A recent report from the American Petroleum Institute showed that U.S. distillate fuel supplies fell by 1.45 million barrels last week. In reaction to the report, the price of West Texas Intermediate, the crude oil benchmark in the United States, rose to its highest level in seven weeks.

Despite the fact that domestic crude oil production is ramping up, thanks to huge available resources and rapid technological advancements in oil drilling, supplies shrank anyway. The reason for this appears to be that distillate fuels, which include heating oil, are seeing strong demand because of the especially harsh winter in the United States.

Add it all up, and rising oil prices represent a strong tailwind for exploration and production majors like ConocoPhillips (COP -0.02%) and Occidental Petroleum (OXY -0.42%).

Big Oil has the wind at its back
This is especially true for the independent exploration and production majors that are not integrated. Companies like ConocoPhillips and Occidental Petroleum aren't integrated, meaning they focus on upstream activities. Without refining or midstream operations, independent E&P majors will see the full benefit of rising oil prices in their future results.

This is where independent majors have a leg up on their larger, integrated peers during periods of rising oil prices. Integrated energy behemoth ExxonMobil (XOM -0.21%) obviously has a massive upstream segment since it's the biggest energy company in the world. However, ExxonMobil isn't being as aggressive on its production strategy as ConocoPhillips and Occidental Petroleum.
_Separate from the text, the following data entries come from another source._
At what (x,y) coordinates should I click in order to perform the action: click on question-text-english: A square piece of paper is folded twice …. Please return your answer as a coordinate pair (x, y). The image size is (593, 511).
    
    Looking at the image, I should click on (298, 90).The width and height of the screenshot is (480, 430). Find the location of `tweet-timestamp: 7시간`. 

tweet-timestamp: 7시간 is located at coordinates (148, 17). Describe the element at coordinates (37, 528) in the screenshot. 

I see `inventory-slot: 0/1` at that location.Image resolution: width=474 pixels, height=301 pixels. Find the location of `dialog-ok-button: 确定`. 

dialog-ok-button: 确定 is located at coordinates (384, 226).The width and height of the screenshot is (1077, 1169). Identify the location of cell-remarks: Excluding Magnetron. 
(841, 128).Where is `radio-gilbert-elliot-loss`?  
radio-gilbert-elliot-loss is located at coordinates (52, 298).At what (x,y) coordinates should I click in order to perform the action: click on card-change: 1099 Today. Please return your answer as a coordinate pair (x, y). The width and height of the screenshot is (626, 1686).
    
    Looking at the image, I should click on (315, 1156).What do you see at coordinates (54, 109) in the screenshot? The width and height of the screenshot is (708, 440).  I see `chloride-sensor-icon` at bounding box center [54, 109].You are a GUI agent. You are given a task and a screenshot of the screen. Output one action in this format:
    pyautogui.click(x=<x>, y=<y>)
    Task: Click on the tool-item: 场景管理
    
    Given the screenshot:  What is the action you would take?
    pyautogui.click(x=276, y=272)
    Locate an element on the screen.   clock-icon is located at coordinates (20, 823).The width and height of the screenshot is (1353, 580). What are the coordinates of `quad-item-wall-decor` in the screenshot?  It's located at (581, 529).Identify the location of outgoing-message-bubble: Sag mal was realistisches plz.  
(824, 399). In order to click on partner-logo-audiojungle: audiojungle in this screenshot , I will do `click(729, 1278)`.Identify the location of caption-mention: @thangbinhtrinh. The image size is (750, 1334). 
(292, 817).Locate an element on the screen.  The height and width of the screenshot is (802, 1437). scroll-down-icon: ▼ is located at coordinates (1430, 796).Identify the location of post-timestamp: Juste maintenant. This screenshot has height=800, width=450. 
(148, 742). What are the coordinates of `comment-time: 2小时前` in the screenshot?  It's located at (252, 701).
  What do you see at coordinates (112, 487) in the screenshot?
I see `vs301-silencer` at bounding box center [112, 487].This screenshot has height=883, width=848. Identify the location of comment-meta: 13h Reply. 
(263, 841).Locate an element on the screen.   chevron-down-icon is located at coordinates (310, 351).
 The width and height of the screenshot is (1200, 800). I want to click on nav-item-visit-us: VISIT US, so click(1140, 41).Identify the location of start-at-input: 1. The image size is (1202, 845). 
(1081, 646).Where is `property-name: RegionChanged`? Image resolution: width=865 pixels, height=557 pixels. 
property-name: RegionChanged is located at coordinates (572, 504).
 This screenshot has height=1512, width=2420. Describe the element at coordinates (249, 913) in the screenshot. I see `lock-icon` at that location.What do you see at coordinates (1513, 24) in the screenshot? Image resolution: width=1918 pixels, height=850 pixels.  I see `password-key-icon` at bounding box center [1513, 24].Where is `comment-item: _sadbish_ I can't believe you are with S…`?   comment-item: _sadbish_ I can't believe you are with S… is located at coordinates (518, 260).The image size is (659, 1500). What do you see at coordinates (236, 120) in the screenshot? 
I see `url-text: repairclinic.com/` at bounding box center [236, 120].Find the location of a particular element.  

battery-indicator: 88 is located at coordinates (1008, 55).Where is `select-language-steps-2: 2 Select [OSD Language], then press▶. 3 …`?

Its overall production fell last year. Moreover, ExxonMobil has a large downstream segment, which includes refining activities. Refining has been a huge anchor on integrated oil and gas companies over the past year because spreads are narrow and margins are thin on refined product sales.

ExxonMobil's profits fell 27% last year, due mostly to such poor performance in its downstream unit. Therefore, even if oil prices rise significantly and help to boost upstream profitability, ExxonMobil's conservative production strategy and huge downstream operations will blunt the positive impacts of higher domestic oil prices.

Why independent E&P majors may outperform
Companies that focus only on upstream exploration and production activities are much more sensitive to fluctuating oil prices than their much bigger, integrated competitors. ConocoPhillips advises investors that for every $1 change in crude oil prices per barrel in the United States, their profits will fluctuate by between $75 million-$85 million. Conceivably, oil climbing $10 per barrel just since the end of the fourth quarter stands to boost ConocoPhillips' earnings by at least $750 million in the current quarter.

Occidental Petroleum will also benefit from rising oil prices, but even more so from its ambitious growth strategy. Occidental grew domestic oil production by 4.3% last year to 266,000 barrels per day. The company plans to increase that even further this year, which will turn out to be a wise decision should oil prices continue to move higher. Occidental intends to grow domestic oil production another 9% in 2014, to between 280,000-295,000 barrels per day.

Occidental's strategy to accelerate production growth from 4% last year to 9% this year demonstrates its long-term bullishness on domestic oil. The decision is even more notable since Occidental projects its domestic gas production to level off or dip slightly. In other words, almost all of Occidental's 2014 overall production growth will focus on U.S. oil.

ConocoPhillips plans to increase production by 3%-5%, which will help its results as well. But you can really see how Occidental's aggressive production strategy could pay off as oil prices climb higher.

Keep an eye on ConocoPhillips and Occidental Petroleum
West Texas Intermediate recently hit $101 per barrel. This represents a fairly strong rally in a relatively short amount of time. West Texas Intermediate was declining toward $90 per barrel just a few weeks ago. This means that all of a sudden, oil exploration and production companies have a strong tailwind heading into the upcoming year.

Integrated majors like ExxonMobil will benefit somewhat, but smaller players that focus entirely on exploration and production will see the biggest payoffs from higher oil prices. That's why ConocoPhillips and Occidental Petroleum have the stiffest tailwinds going forward.